– Che ruolo ha svolto l’Europa?
La svolta europea delle ultime elezioni non è ancora stata messa a fuoco come dovrebbe, in Italia, anche per l’effetto distorsivo determinato dall’influenza di quei poteri che hanno in mano l’informazione.
Che porta, come ulteriore effetto, la cultura di sinistra a commettere due errori di interpretazione opposti ma in certo senso complementari.
A un estremo, quello di non dare alcun peso alla crisi dell’ordoliberismo germanocentrico (o come altro si definisca l’indirizzo a guida tedesca prevalso fino allora), con la UE intergovernativa come corollario. E di nono vedere il passaggio alla riscoperta del ruolo dello stato nell’economia, con la UE, se non federale (“dei cittadini”), avviata tuttavia a una maggiore integrazione politica, perdendo così di vista il conflitto di forze economiche e ipotesi politiche che ne è alla base.
All’opposto, quello di coltivare l’illusione che la nuova fase sia di per sé un segnale di impotenza del capitalismo che lascia campo aperto alle forze (di sinistra) che storicamente si propongono il suo superamento (di cui queste contraddizioni segnerebbero, marxianamente, la maturazione). Come se la storia non avesse insegnato che il proprietarismo (Piketty) evolve mutando le forme istituzionali e le strategie politiche all’evolversi delle condizioni materiali e dei rapporti sociali.
Non è sempre il solito, immutabile capitalismo da sovvertire. Non è neanche l’alba del giorno che sta per sorgere dalle tenebre grazie a una dinamica inarrestabile quanto la rotazione dell’asse terrestre.
– Quali i caratteri salienti della svolta europea?

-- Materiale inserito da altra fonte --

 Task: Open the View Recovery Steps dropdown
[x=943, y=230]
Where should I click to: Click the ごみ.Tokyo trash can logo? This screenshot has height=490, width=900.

La svolta è maturata in seguito a una serie di circostanze, tra cui si possono mettere in evidenza la Brexit, la crescita del peso elettorale dell’estrema destra sovranista e i segnali di crisi economica in Germania, con la diffusione della pandemia ad aggravare ulteriormente le prospettive. Tra i pilastri della politica economica UE a guida tedesca, alcuni hanno mostrato la loro fragilità e sono stati via via oggetto di provvedimenti, formalmente provvisori, che segnavano però un cambio di indirizzo dal chiaro carattere strutturale. Sospensione del patto di stabilità, allentamento dei vincoli agli aiuti di stato, fine del dogma della impercorribilità di qualunque forma di condivisione dei debiti nazionali.
Al fondo, il principio che si è fatto strada nella parte meno ottusamente rigida del “fronte del nord” a guida tedesca è che l’Europa a due velocità, che fino allora aveva fornito un impulso alla crescita di quei paesi a danno dell’Europa mediterranea, si stava rivelando di ostacolo a una crescita di lungo periodo della parte fin lì avvantaggiata. Se non altro, per la sempre maggiore integrazione delle catene del valore all’interno dell’Unione mentre ostacoli sempre crescenti si andavano frapponendo a quelle più lunghe, verso l’esterno.
La risposta su quali soggetti abbiano commissariato la politica italiana è dunque un’altra. L’operazione, tutta politica, è stata messa in piedi dai centri di comando (politici ed economici) dell’Europa post 2019.